-- Testo di partenza --
▬▬▬
Giovanni Falcone, probabilmente, muore più per ciò che aveva portato a compimento nel 1991 che per la sola conclusione, nel gennaio del 1992, del suo maxiprocesso di anni prima.
Lo ha sussurrato agli inquirenti, prima di morire, persino Matteo Messina Denaro dubitando di quella scontata e tralaticia causa dell’attentato di Capaci e fornendo, così, un’indicazione che non deve essere fatta cadere troppo in fretta. L’attività del magistrato dal febbraio 1991 (quando era ancora procuratore aggiunto a Palermo) sino alla morte (come direttore generale del ministero della Giustizia) è il fulcro, la base, il solstizio che illumina praticamente tutta la legislazione antimafia. Non c’è ambito, dallo scioglimento dei consigli comunali alla protezione dei pentiti, dai reparti speciali delle forze di polizia alla direzione nazionale antimafia, dal contrasto ai sequestri di persona alle intercettazioni che non abbia a proprio fondamento l’azione di Giovanni Falcone, quella di Claudio Martelli, ministro di Giustizia, e tra le quinte quella di Francesco Cossiga, presidente della Repubblica. Una triade di spettacolare e irripetibile efficacia che, a dispetto di ogni resistenza e di ogni ostacolo, in appena un anno organizzò la più potente e vittoriosa macchina da battaglia mai messa in campo contro le cosche mafiose. In confronto l’epica del famoso prefetto Mori – il cosiddetto prefetto di ferro di mussoliniana memoria – impallidisce se si guarda alla sorte spettata ad almeno un paio di generazioni di mafiosi, praticamente quasi tutti morti all’ergastolo o condannati a lunghissime pene.
Che fine abbiano, poi, fatto le mafie nel 2024 è questione che ricade per intero nella responsabilità di altri che sembrano aver pericolosamente smarrito le tracce di un fenomeno che ha in radice mutato pelle e, al momento, appare francamente intangibile e sconosciuto se non per via di sconfortanti ipotesi e talvolta sconclusionate interviste.
Cose di cosa nostra, il libro scritto dal giudice ucciso con Marcelle Padovani, è e resta un compendio preciso, minuto, dettagliato dello “stato” della criminalità mafiosa e, ancora oggi, si staglia come un’opera irripetibile; certo irraggiungibile da una florilegio di evanescenti e autocelebrative pubblicazioni che si lanciano in ipotesi e in iperboli, sapendo dire poco o nulla di concreto e verificabile su quel mondo.
▬▬▬
-- Righe di dati --
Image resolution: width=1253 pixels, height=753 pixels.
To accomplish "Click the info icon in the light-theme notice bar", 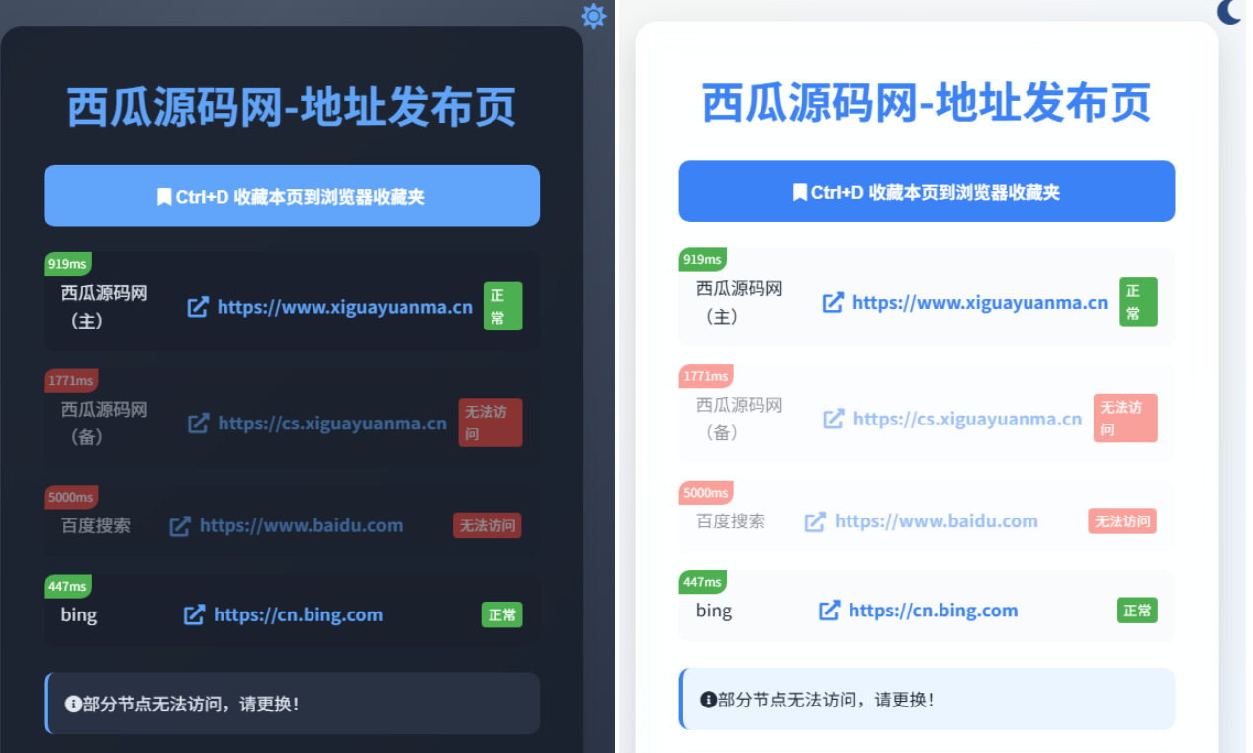I will pyautogui.click(x=708, y=699).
▬▬▬
-- Serie di esercizi --
A. Nel testo su Giovanni Falcone, riscrivi il passo da "Che fine abbiano, poi, fatto" a "su quel mondo.", sostituendo "compendio" con "resoconto".
B. Rispondi in base al testo su Giovanni Falcone:
(i) Quale incarico ricopriva Falcone nel febbraio 1991?
(ii) Chi era presidente della Repubblica?
(iii) Con chi Falcone scrisse il libro Cose di cosa nostra?
Le righe di dati costituiscono un materiale a sé, distinto dal testo su Giovanni Falcone.

-- Soluzioni --
A.
Che fine abbiano, poi, fatto le mafie nel 2024 è questione che ricade per intero nella responsabilità di altri che sembrano aver pericolosamente smarrito le tracce di un fenomeno che ha in radice mutato pelle e, al momento, appare francamente intangibile e sconosciuto se non per via di sconfortanti ipotesi e talvolta sconclusionate interviste.
Cose di cosa nostra, il libro scritto dal giudice ucciso con Marcelle Padovani, è e resta un resoconto preciso, minuto, dettagliato dello “stato” della criminalità mafiosa e, ancora oggi, si staglia come un’opera irripetibile; certo irraggiungibile da una florilegio di evanescenti e autocelebrative pubblicazioni che si lanciano in ipotesi e in iperboli, sapendo dire poco o nulla di concreto e verificabile su quel mondo.

B.
(i) Era procuratore aggiunto a Palermo.
(ii) Francesco Cossiga.
(iii) Con Marcelle Padovani.